Start of EXERCISE TEXT

Fennovoima Ltd () is a nuclear power company established by Russian state's nuclear company Rosatom and a consortium of Finnish state-owned power and industrial companies.

The company does not own any nuclear capacities; however, it is preparing to build the 1200 MW Hanhikivi 1 nuclear power plant at Pyhäjoki.

Fennovoima Board 

The Chairman of Fennovoima's Board is Juhani Pitkäkoski, Senior Vice President of M&A of Caverion Corporation while the Vice Chairman is Anastasia Zoteeva, Deputy Director General for Business Development of Rusatom Energy International. Other board members are Esa Lager, former CFO of Outokumpu Plc; Juha Mäkitalo, Attorney-at-Law; Stefan Storholm, CEO of Katternö Group; Seppo Siljama, and CEO of Rusatom Energy International Nikita Konstantinov. 
Deputy Members of the Board are Ilkka Salonen, CEO of Garmoshka Ltd, Djurica Tankosic, President of Global Nuclear of Worley Parsons; Jussi Lehto, CEO of Keravan  and Pekka Erkkilä, Executive Vice President and Chief Technology Officer of Outokumpu.

End of EXERCISE TEXT
Start of GIVEN INFORMATION

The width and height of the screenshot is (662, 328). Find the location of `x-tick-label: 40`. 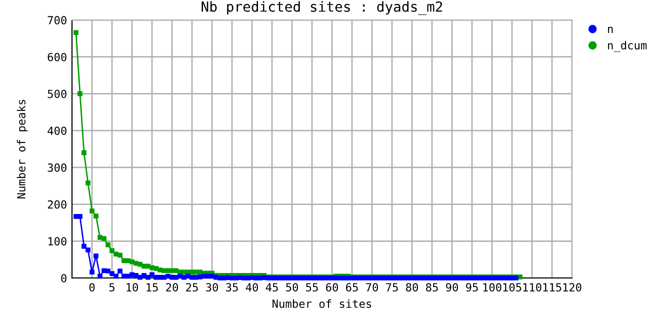

x-tick-label: 40 is located at coordinates (252, 288).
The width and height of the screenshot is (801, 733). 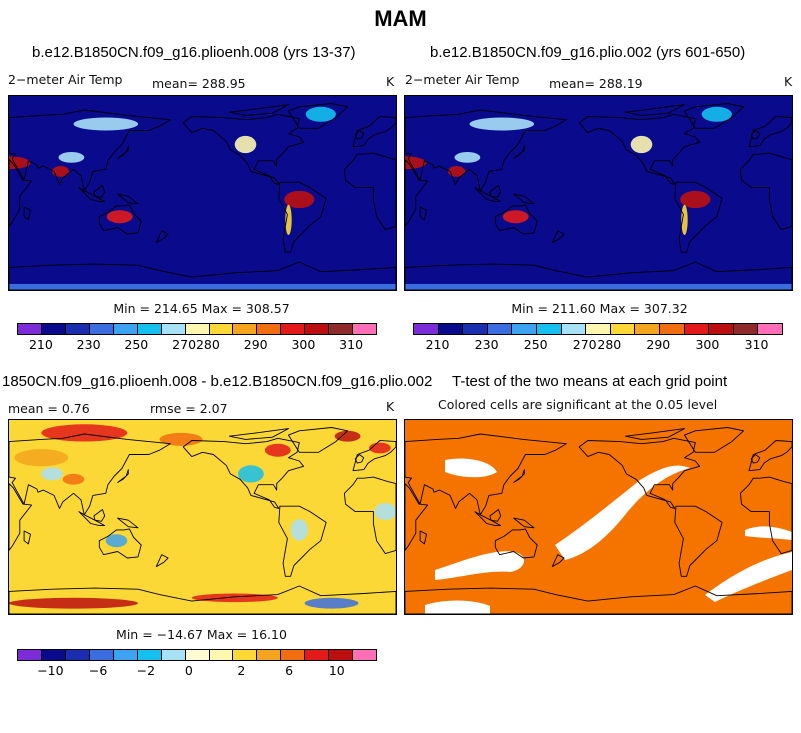 I want to click on land-africa, so click(x=21, y=517).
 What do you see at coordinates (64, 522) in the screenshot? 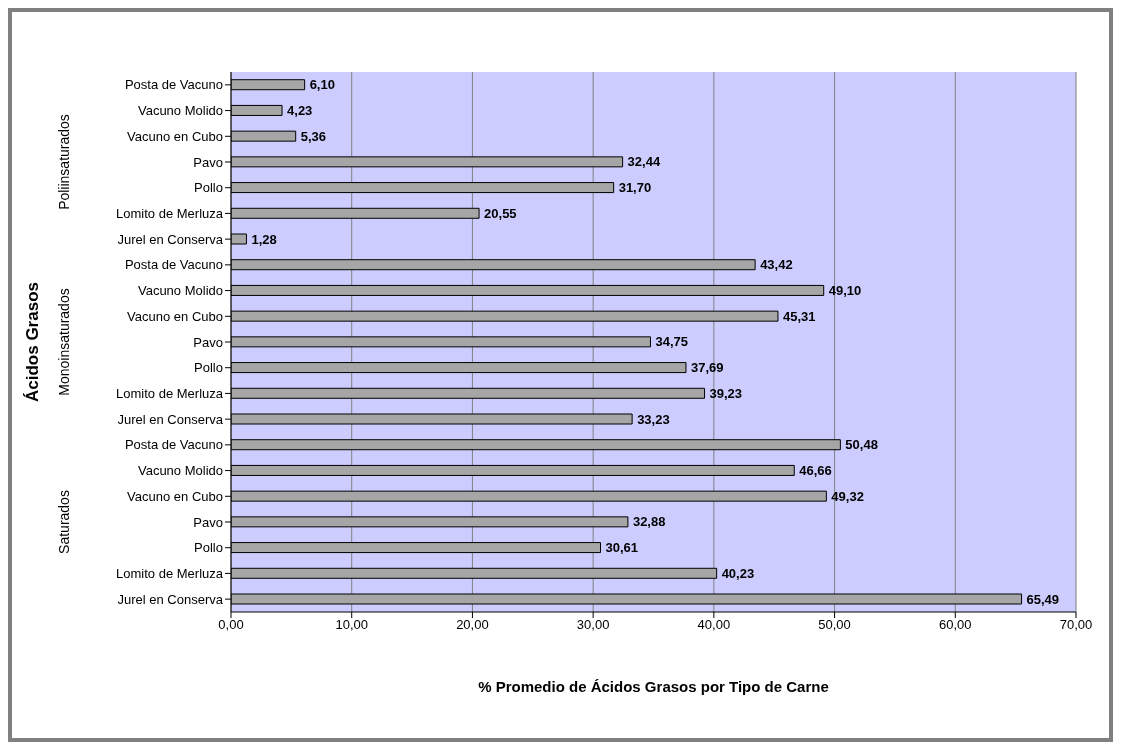
I see `text: Saturados` at bounding box center [64, 522].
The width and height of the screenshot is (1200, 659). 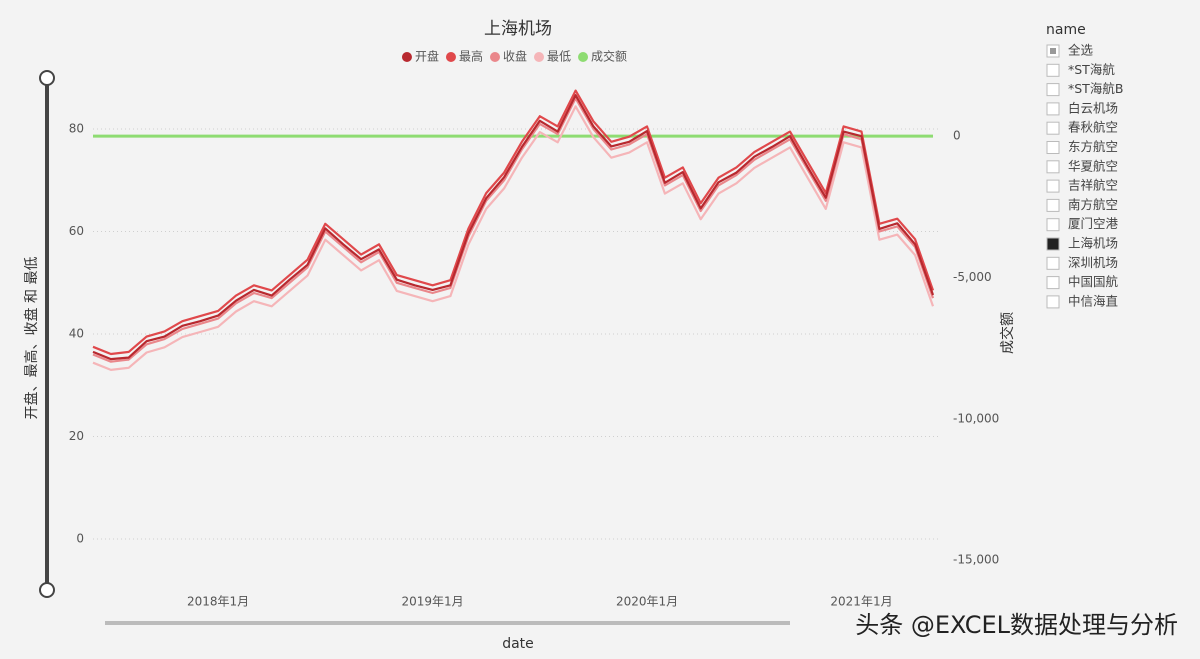 I want to click on slicer-item-label: 全选, so click(x=1081, y=50).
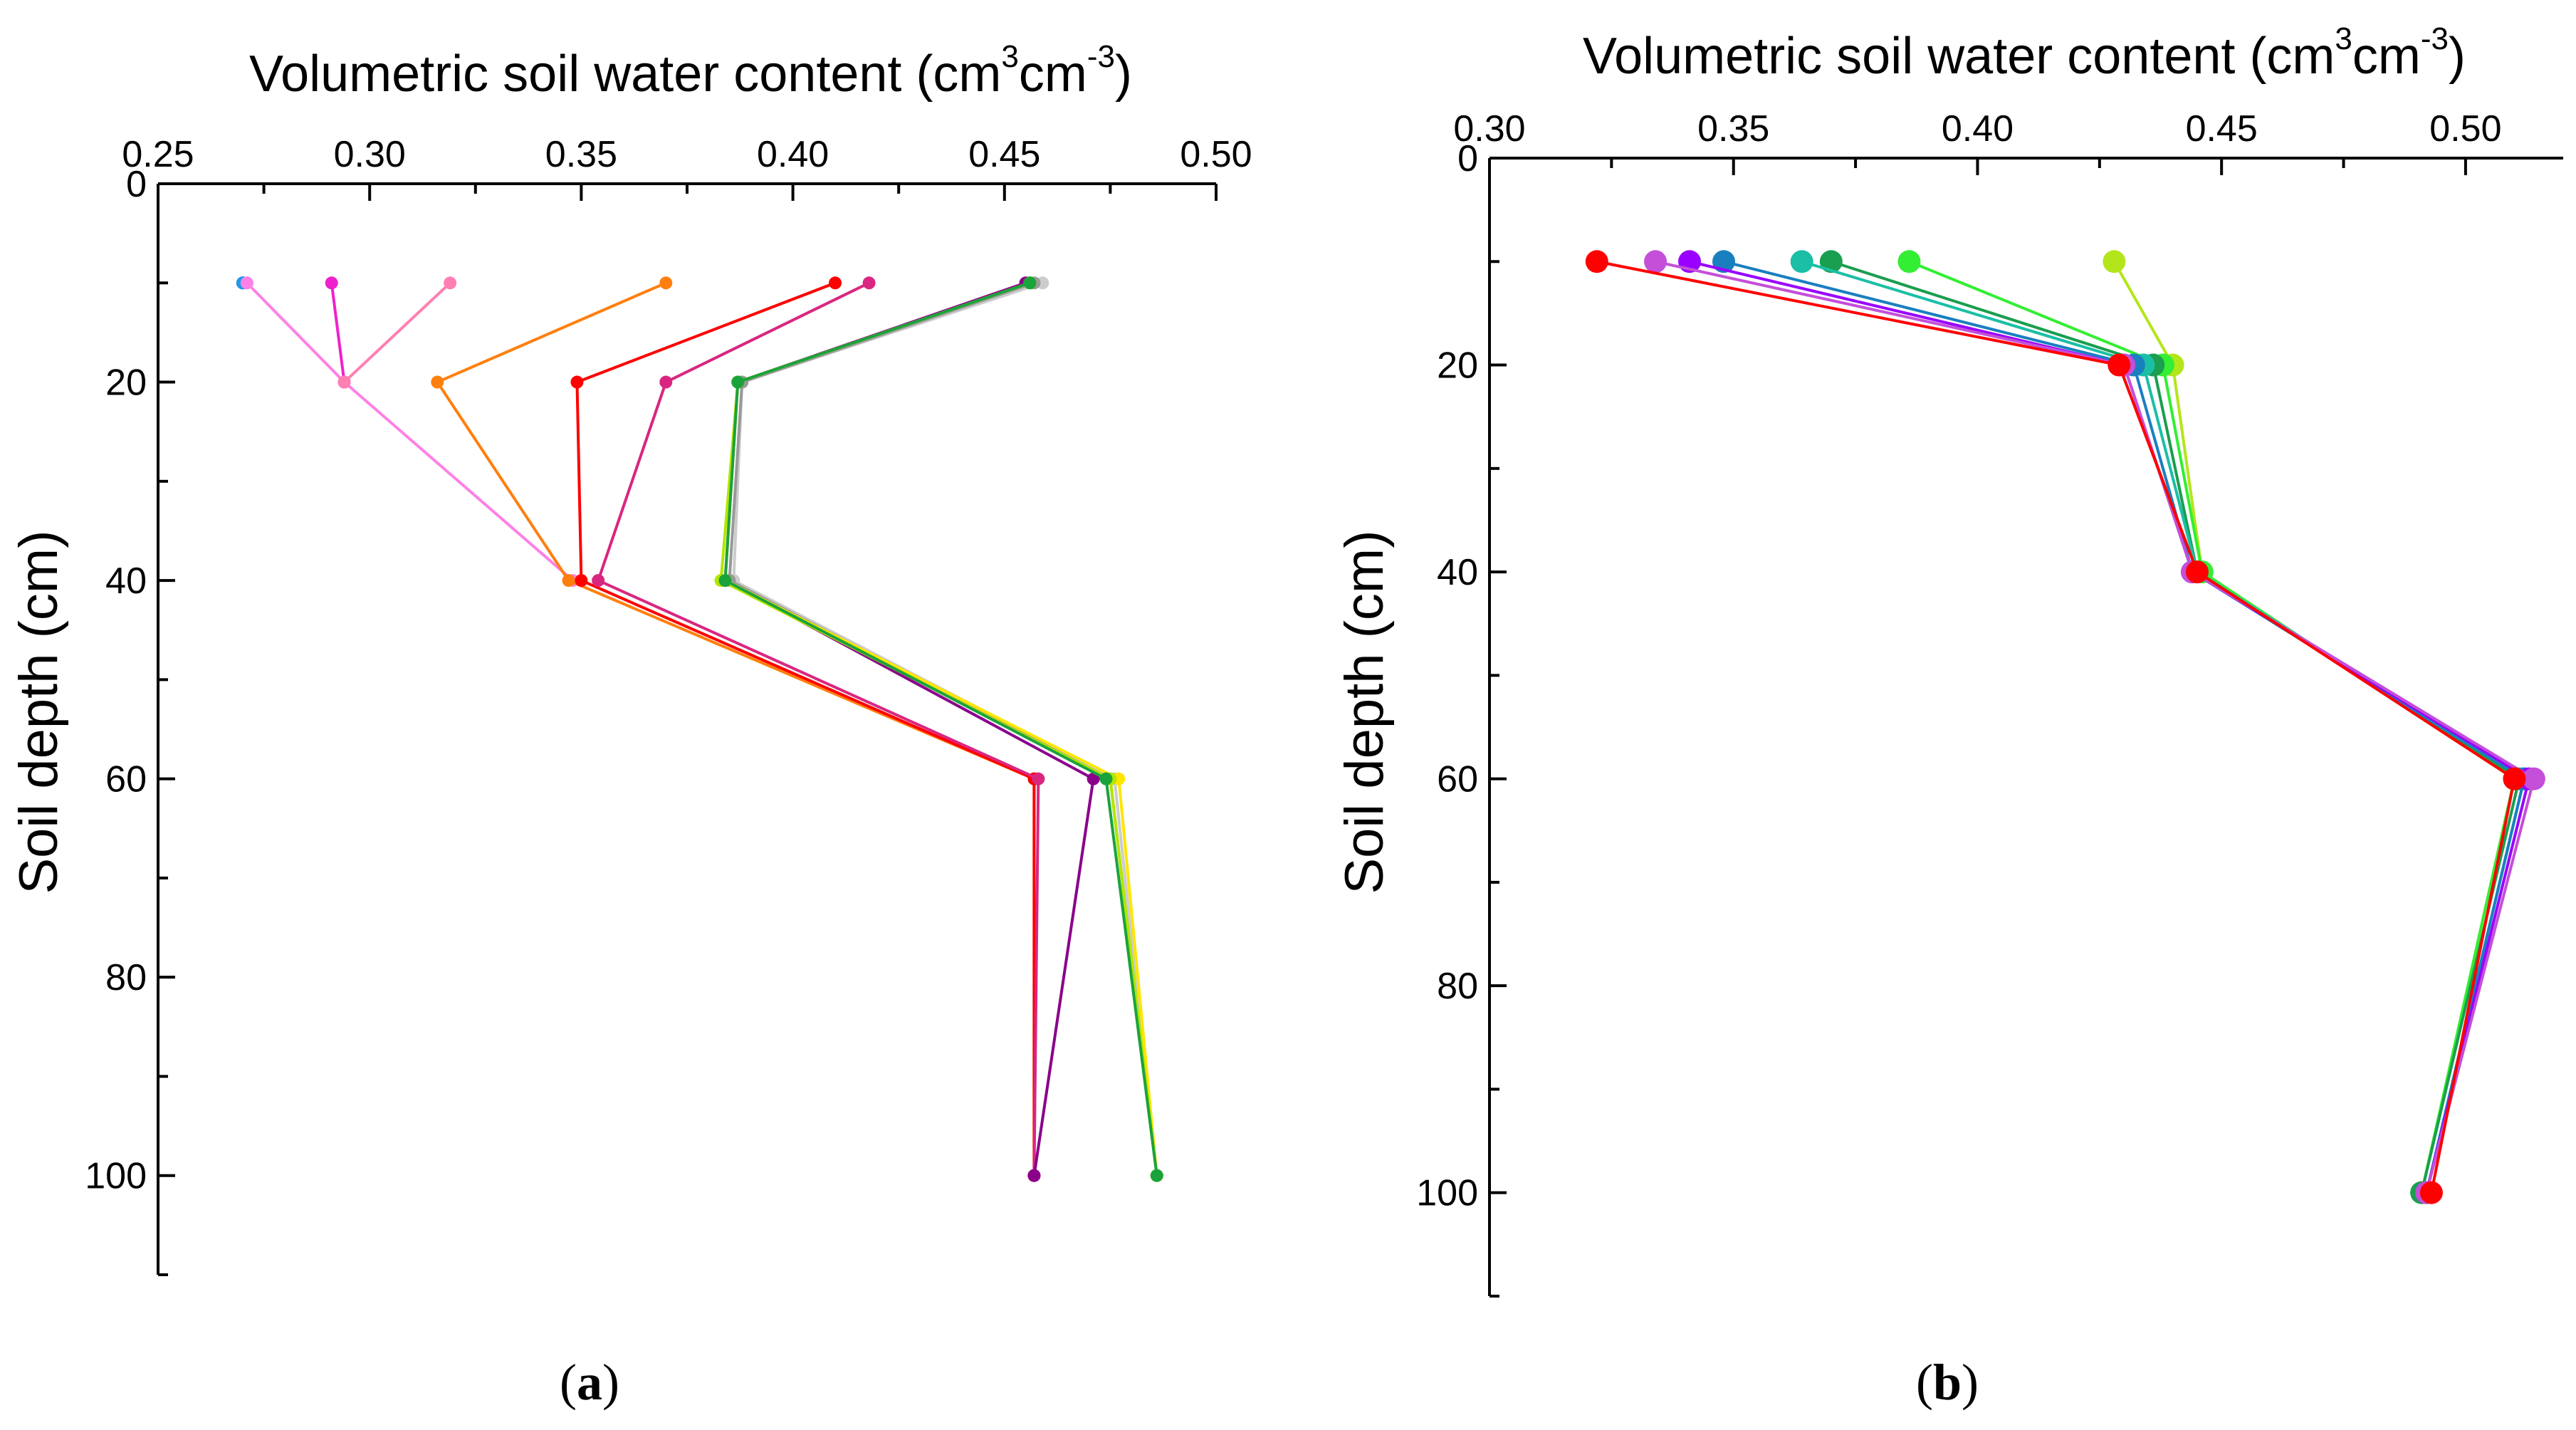  I want to click on series-d15, so click(818, 729).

End of GIVEN INFORMATION

**WHAT TO WORK ON**
1. Repeat the Fennovoima text word for word, beginning at the words "The Chairman of" and stopping after "Officer of Outokumpu.".
2. Answer these questions about the Fennovoima text:
(a) What capacity is planned for the Hanhikivi 1 plant?
(b) Who chairs Fennovoima's Board?
(c) Which two posts does Pekka Erkkilä hold at Outokumpu?
3. Can you write the next part of the Fennovoima text, picking up after its last sentence?

**ACTIVITY ANSWERS**
1.
The Chairman of Fennovoima's Board is Juhani Pitkäkoski, Senior Vice President of M&A of Caverion Corporation while the Vice Chairman is Anastasia Zoteeva, Deputy Director General for Business Development of Rusatom Energy International. Other board members are Esa Lager, former CFO of Outokumpu Plc; Juha Mäkitalo, Attorney-at-Law; Stefan Storholm, CEO of Katternö Group; Seppo Siljama, and CEO of Rusatom Energy International Nikita Konstantinov. 
Deputy Members of the Board are Ilkka Salonen, CEO of Garmoshka Ltd, Djurica Tankosic, President of Global Nuclear of Worley Parsons; Jussi Lehto, CEO of Keravan  and Pekka Erkkilä, Executive Vice President and Chief Technology Officer of Outokumpu.

2.
(a) 1200 MW
(b) Juhani Pitkäkoski
(c) Executive Vice President and Chief Technology Officer

3.
Shareholders 
Finnish industry, trade and the energy companies in need of their own electricity production started the company in 2007. Originally Fennovoima was created as a partnership between Voimaosakeyhtiö SF, a cooperative producing electricity for its owners' needs at production cost in proportion to their ownership share (Mankala), with 66% and the German power company E.ON with 34%. After E.ON's withdrawal from Finland, Voimaosakeyhtiö SF briefly owned 100% of Fennovoima shares.  According to the agreement with Russian Rosatom, RAOS Voima Oy, a Finnish subsidiary of Rosatom, acquired a 34% stake which previously belonged to E.ON.  Although RAOS Voima was prepared to take 49% in the project, Voimaosakeyhtiö SF commits to own more than half of the power plant and aims to increase the share of Finnish companies up to 66%.  As of 2014, Voimaosakeyhtiö SF has 44 shareholders.

In 2016 Fennovoima is owned by Finnish Voimaosakeyhtiö SF (66%) and Rosatom's subsidiary RAOS Voima Oy (34%).
Voimaosakeyhtiö SF includes industrial and trading companies (mostly state-owned or state-controlled through Fortum and Solidium) as well as local energy utilities (which are mainly owned by municipalities).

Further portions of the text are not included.